A short while into What Remains of Edith Finch, you come to a beach. It’s night, but you can still make out the silhouette of something, half sunk, against the horizon. You’ll probably want to check that out, you think, but not now – no boat, no way to get there, too far out – so along the little beach you go. Waves wash and lap, lights from some other town star the stretch of distant coast, the moon lacquers the ocean, and a memory lingers of the last story you saw, grim and only just finished, in a black tunnel from which you’ve just emerged. Your diary wonders something aloud: maybe it would be better if this all died with you.
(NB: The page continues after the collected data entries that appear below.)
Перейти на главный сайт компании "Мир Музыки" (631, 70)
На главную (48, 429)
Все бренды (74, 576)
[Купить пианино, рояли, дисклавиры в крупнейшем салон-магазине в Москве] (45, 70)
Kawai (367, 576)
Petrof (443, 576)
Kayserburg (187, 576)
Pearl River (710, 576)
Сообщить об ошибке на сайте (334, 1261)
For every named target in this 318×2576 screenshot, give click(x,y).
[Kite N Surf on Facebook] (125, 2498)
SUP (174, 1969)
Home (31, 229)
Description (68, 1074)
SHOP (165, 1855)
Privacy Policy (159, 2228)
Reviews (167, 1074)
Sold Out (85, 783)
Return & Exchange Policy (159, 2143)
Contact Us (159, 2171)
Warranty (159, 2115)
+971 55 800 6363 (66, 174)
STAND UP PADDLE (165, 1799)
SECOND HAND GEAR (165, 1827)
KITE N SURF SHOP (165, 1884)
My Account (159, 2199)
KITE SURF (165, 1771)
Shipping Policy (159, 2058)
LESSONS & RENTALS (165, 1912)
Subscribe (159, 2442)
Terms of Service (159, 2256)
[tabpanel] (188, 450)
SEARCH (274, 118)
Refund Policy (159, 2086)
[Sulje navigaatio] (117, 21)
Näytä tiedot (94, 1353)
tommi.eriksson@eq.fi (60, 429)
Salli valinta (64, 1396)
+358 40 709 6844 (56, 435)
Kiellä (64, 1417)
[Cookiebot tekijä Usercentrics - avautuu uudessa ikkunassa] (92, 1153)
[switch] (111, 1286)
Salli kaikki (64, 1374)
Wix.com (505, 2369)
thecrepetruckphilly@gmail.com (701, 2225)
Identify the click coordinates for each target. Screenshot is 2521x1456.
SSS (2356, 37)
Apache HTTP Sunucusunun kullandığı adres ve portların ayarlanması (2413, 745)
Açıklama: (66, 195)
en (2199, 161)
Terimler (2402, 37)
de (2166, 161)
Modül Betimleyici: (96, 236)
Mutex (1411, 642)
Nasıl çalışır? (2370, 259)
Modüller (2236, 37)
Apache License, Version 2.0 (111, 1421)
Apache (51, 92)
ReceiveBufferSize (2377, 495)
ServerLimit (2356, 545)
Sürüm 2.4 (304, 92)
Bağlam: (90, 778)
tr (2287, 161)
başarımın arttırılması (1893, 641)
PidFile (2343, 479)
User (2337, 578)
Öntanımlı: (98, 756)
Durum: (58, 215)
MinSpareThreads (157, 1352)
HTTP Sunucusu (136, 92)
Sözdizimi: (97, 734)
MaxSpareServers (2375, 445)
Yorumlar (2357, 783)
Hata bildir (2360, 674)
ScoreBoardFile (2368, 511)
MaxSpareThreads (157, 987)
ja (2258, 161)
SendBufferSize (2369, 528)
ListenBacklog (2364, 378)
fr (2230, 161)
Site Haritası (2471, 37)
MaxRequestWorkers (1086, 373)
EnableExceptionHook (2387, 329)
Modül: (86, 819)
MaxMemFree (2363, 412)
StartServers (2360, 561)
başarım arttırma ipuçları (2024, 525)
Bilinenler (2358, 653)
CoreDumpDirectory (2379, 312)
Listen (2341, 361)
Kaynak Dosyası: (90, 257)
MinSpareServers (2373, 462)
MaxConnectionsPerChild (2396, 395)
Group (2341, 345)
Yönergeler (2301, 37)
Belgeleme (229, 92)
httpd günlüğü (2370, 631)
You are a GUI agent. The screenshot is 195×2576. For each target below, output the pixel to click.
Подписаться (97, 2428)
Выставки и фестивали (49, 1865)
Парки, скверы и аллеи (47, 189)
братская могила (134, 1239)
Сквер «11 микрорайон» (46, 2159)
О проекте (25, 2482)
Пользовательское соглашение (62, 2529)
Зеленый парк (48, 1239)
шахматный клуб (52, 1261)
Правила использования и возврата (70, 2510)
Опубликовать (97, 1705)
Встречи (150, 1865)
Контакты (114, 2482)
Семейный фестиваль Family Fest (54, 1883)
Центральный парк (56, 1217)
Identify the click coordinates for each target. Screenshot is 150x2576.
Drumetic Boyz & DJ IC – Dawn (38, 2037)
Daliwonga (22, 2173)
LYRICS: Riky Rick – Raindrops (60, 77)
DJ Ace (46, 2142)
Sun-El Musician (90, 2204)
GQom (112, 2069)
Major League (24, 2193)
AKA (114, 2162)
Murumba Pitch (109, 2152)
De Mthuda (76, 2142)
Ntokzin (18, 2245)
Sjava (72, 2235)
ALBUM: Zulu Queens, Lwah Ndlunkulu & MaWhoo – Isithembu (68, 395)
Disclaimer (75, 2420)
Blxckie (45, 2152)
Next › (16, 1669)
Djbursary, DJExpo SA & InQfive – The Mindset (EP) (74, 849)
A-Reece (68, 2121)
It doesn’t, and on you go, through some rubble and nonsensical debris – a totem pole? – through lingering memory, to the path off the beach at the other end. A flight of stairs made of stone, which leads to another flight, made of wood, which leads to wherever you must go next. You walk up the stone stairs and wonder aloud again about your family’s obsessions, and about being lost, about the reader, your as yet unborn son, being lost too, and maybe you get a little lost there yourself – because it’s dark, and it’s hard to see, and there’s a jetty that looks promising, half-leading back out to the ink but only ending nowhere. And then you find your way up the wooden stairs which must be the right way but climb, at first, into near total black, another tunnel in the open air. At the top of those stairs, at last, at the end of such a short beach, is light – a gate, waist-high and painted white, which you open and walk through and ignore, hearing more of your thoughts and looking forwards for your next path.

That gate caused such an argument at Giant Sparrow, the studio behind Edith Finch and Unfinished Swan, that it almost reduced Ian Dallas and the team to tears.